Health CARE is what happens between a clinician and a patient. Its amazing and beautiful that some humans will pay hundreds of thousands of dollars and devote a decade of their lives to learn how to care for others. The business of healthcare delivery now has too many layers to be cost-effective. Each of us could probably get a PhD in healthcare delivery economics and fall into only two categories: Free Market or Single Payer.
If you say it is insurers or the government it must come back to physicians themselves. Health care insurance was started by none other than the AMA in 1939. They created Blue Shield because...get this...health care costs were to high and they came up with the insurance idea to better market their services. Unions back then jumped on the idea as a good employee benefit. AHA started Blue Cross in 1941 for hospital care for the same reason. As for Medicare/Medicaid in 1966 AMA was strongly against it but demanded that their be separate Part A and Part B components, which has made payment and administration very complex. Try today to take away Medicare from docs and 90% would march on congress. MD millionaires did not exist before commercial insurance or Medicare. Be careful what you wish for.

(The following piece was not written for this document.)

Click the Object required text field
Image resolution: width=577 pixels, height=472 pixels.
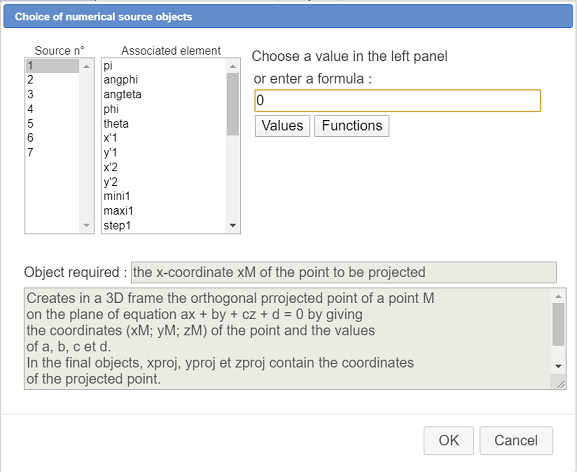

We wouldn’t have insurance companies and the associated overhead if physicians hadn’t pushed so hard to keep healthcare compensation private.
This is a complicated sociotechnical problem. The government made a lot of rules about billing and quality measurements. The insurers copied those rules. The EHR vendors codified those rules into existing EHRs poorly. The healthcare organizations are merging to deal with complexity of these rules. The docs are selling out because the rules are too complex. The docs want to get paid the same as always, but the work/patient has increased significantly. The patients see tv, YouTube, and google and are being unrealistic in their demands. Unraveling this mess will be hard.